◆ **Work to be completed**: Begin with the first line of the entries below and reproduce each line exactly, ending with the line that holds "Click the Tag".
+++ The input
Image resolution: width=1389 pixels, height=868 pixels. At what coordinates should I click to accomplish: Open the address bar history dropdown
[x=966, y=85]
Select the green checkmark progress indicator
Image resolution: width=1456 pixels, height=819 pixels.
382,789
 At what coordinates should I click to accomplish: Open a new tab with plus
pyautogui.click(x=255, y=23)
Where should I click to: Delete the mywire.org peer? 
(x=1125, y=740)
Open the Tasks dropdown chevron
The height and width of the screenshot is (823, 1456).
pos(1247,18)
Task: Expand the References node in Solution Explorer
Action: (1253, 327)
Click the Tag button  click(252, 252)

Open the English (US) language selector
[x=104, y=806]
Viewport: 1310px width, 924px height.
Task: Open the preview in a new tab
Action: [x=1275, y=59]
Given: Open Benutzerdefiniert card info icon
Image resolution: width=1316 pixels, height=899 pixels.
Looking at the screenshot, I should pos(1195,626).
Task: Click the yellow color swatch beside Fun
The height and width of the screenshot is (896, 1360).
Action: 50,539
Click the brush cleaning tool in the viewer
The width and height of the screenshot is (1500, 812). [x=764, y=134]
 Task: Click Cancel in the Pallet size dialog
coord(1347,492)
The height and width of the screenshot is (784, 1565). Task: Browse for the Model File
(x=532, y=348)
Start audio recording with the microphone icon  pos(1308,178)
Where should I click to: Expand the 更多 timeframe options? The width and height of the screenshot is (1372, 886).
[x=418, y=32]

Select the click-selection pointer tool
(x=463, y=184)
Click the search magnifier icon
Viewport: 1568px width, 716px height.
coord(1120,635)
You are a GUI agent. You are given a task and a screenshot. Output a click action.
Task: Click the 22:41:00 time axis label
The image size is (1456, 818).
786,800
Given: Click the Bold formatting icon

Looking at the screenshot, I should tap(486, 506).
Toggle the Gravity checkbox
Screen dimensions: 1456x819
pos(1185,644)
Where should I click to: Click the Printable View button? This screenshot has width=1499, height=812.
++++++
◆ **Answer space**:
Image resolution: width=1389 pixels, height=868 pixels. At what coordinates should I click to accomplish: Open the address bar history dropdown
[x=966, y=85]
Select the green checkmark progress indicator
Image resolution: width=1456 pixels, height=819 pixels.
382,789
 At what coordinates should I click to accomplish: Open a new tab with plus
pyautogui.click(x=255, y=23)
Where should I click to: Delete the mywire.org peer? 
(x=1125, y=740)
Open the Tasks dropdown chevron
The height and width of the screenshot is (823, 1456).
pos(1247,18)
Task: Expand the References node in Solution Explorer
Action: (1253, 327)
Click the Tag button  click(252, 252)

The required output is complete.